**TASK TO COMPLETE**
Only the lines from the one with "You are a computer-use agent. This" through the final line below belong in the answer, copied exactly and without pictures.

**Excerpts from a dataset**
━━━━━━━━

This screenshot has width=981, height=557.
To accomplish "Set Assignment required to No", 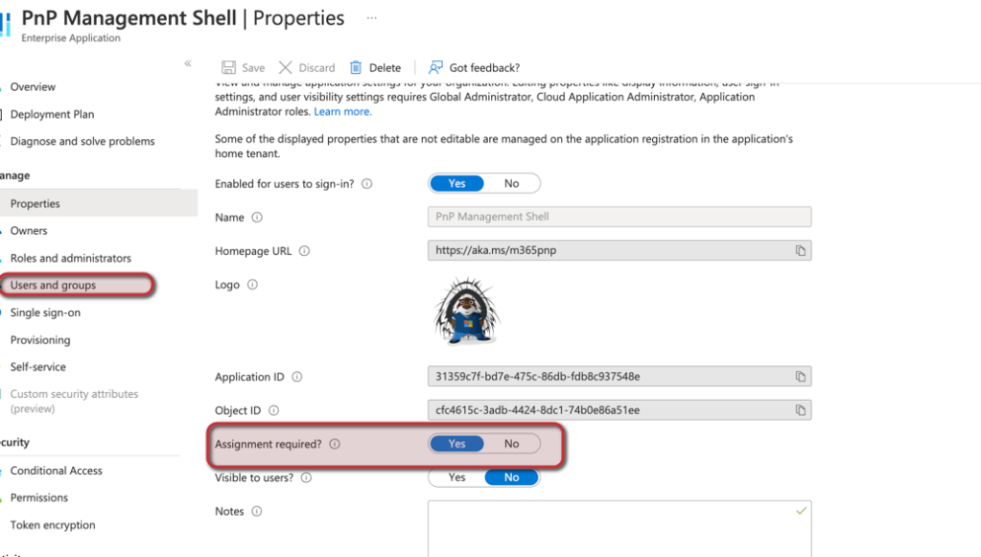I will (511, 444).
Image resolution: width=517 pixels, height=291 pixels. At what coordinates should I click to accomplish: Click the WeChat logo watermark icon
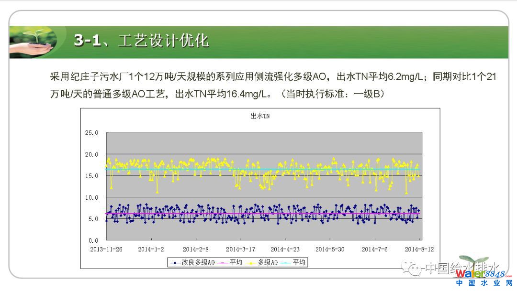pos(412,268)
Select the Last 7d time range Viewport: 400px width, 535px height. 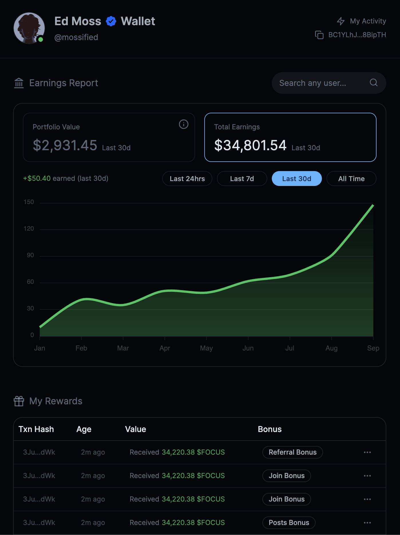[242, 179]
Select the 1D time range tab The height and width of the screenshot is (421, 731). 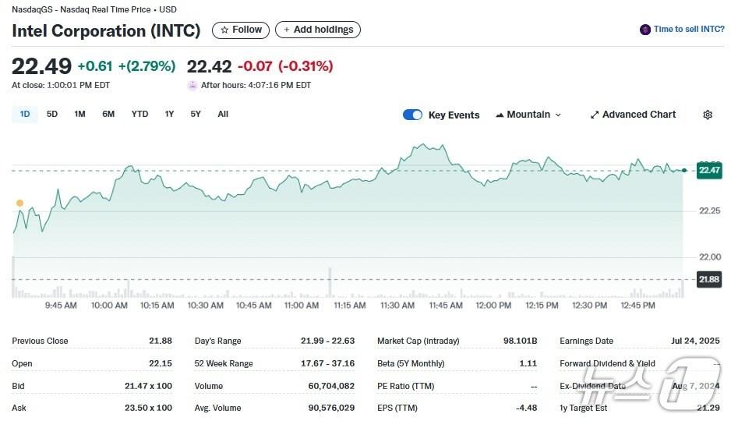pyautogui.click(x=25, y=114)
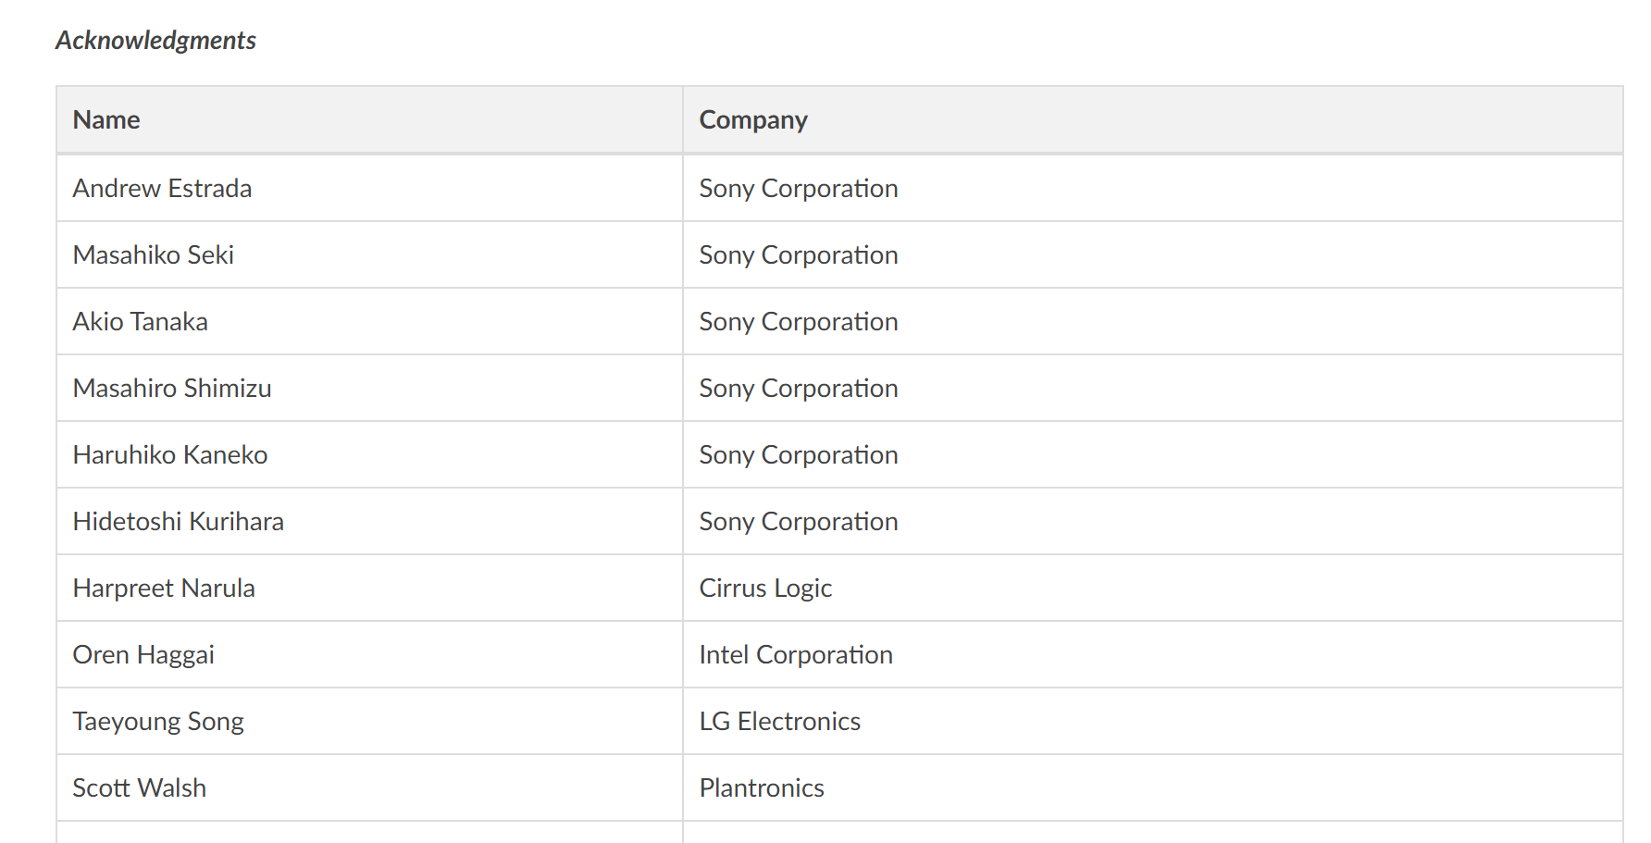Viewport: 1651px width, 843px height.
Task: Select the Haruhiko Kaneko name cell
Action: (169, 455)
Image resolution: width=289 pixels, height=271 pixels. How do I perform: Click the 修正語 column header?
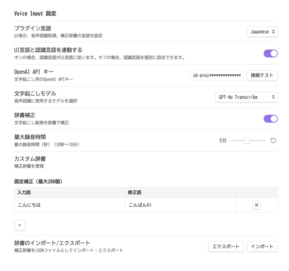click(x=135, y=192)
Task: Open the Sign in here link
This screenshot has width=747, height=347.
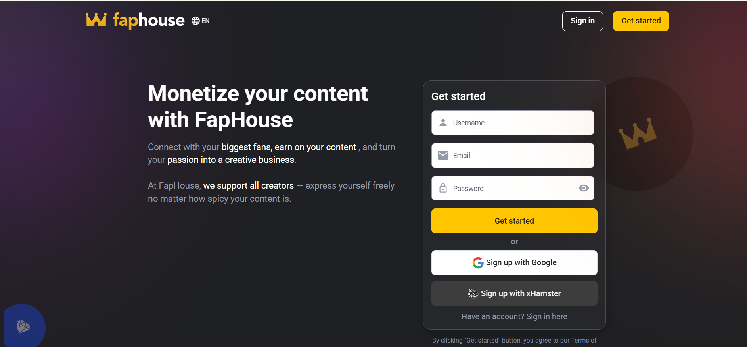Action: [514, 316]
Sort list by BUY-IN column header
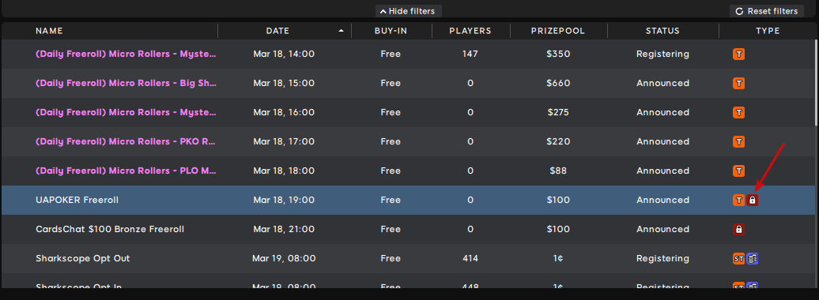This screenshot has width=819, height=300. tap(391, 31)
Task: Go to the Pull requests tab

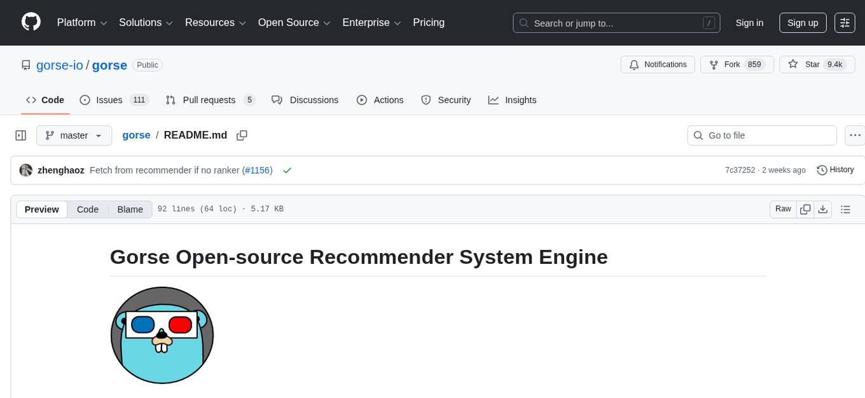Action: tap(210, 100)
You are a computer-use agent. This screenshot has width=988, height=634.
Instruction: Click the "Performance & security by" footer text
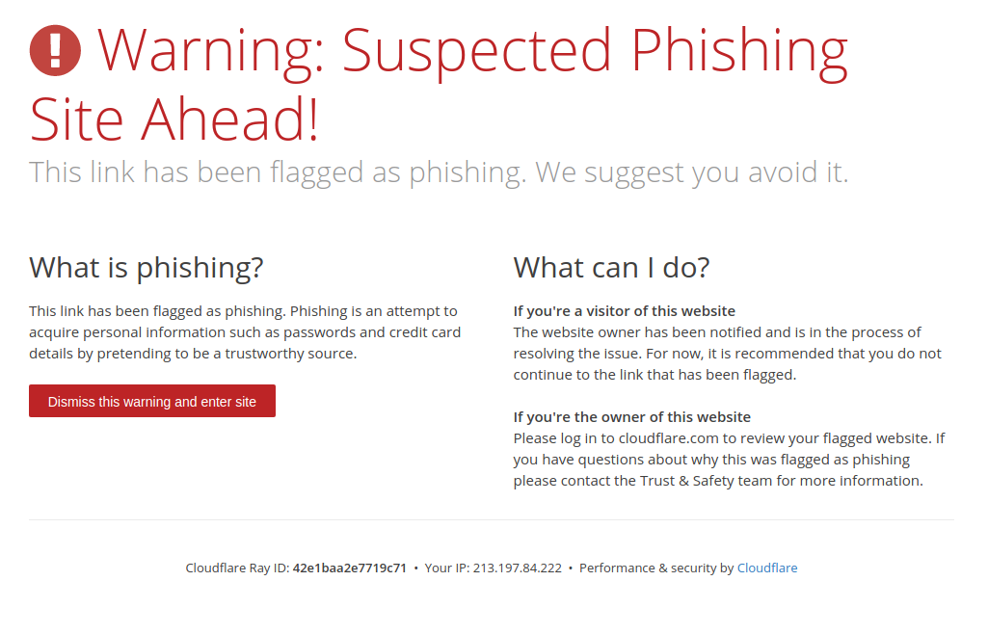click(655, 568)
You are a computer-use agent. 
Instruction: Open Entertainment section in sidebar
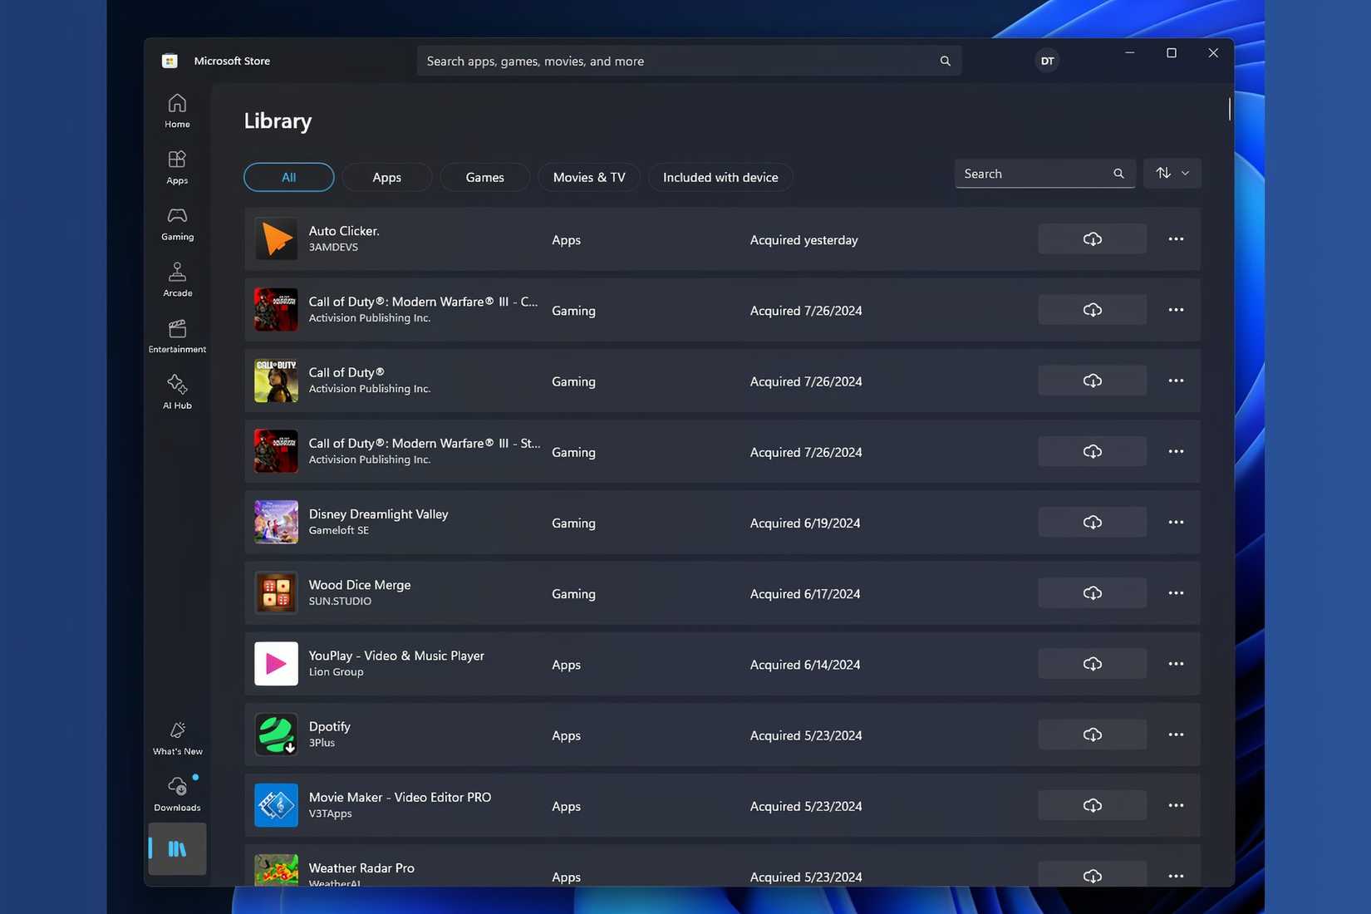click(x=177, y=336)
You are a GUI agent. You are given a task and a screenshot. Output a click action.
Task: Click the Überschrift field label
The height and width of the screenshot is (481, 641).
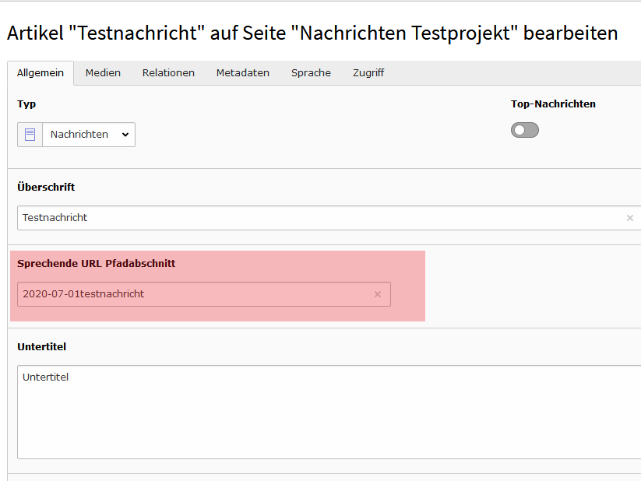[46, 188]
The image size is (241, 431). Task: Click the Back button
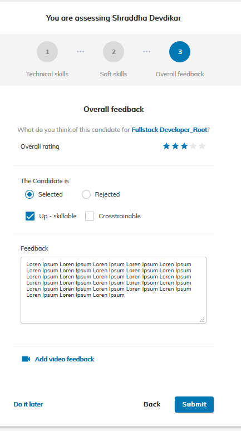(x=152, y=404)
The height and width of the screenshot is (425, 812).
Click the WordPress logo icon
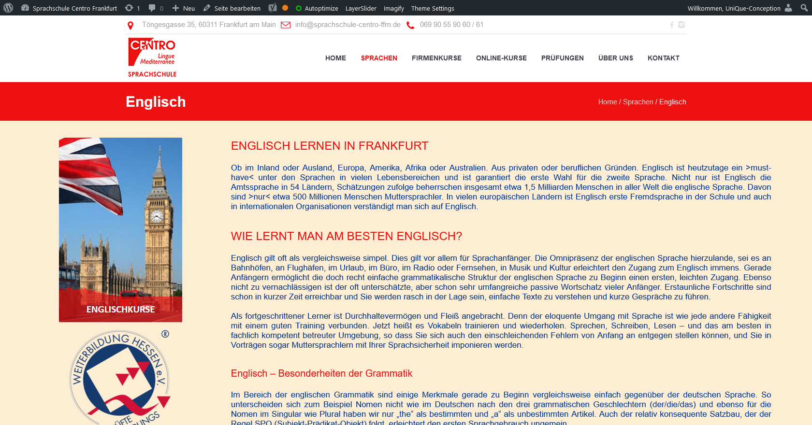8,8
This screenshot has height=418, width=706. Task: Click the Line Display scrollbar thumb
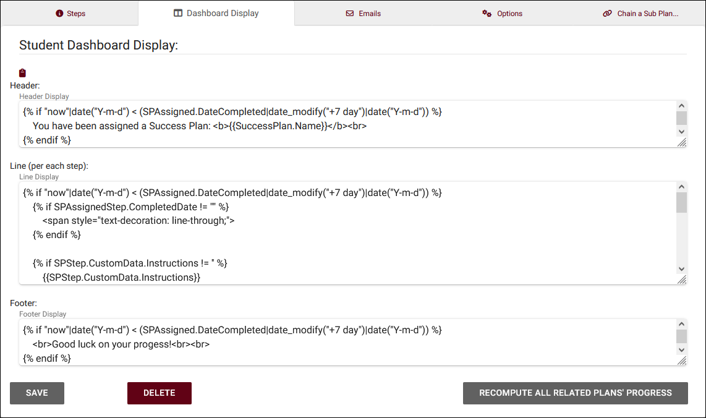681,202
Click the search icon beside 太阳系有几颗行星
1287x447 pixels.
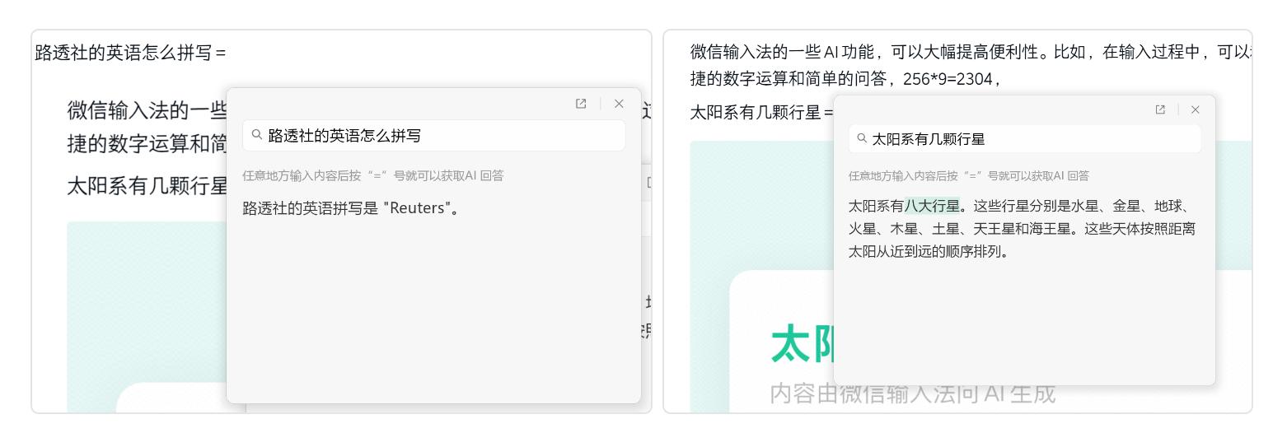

━━━━━━━━

**SOLUTION TO THIS EXERCISE**
You are a computer-use agent. This screenshot has width=988, height=634.
Instruction: Click the "Performance & security by" footer text
click(655, 568)
You are a computer-use agent. 
Instruction: Open Entertainment section in sidebar
click(x=177, y=336)
You are a GUI agent. You are given a task and a screenshot. Output a click action.
Task: Click the Überschrift field label
The height and width of the screenshot is (481, 641).
[46, 188]
The image size is (241, 431). Task: Click the Back button
(x=152, y=404)
The height and width of the screenshot is (425, 812).
Click the WordPress logo icon
8,8
This screenshot has height=418, width=706. Task: Click the Line Display scrollbar thumb
681,202
Click the search icon beside 太阳系有几颗行星
1287x447 pixels.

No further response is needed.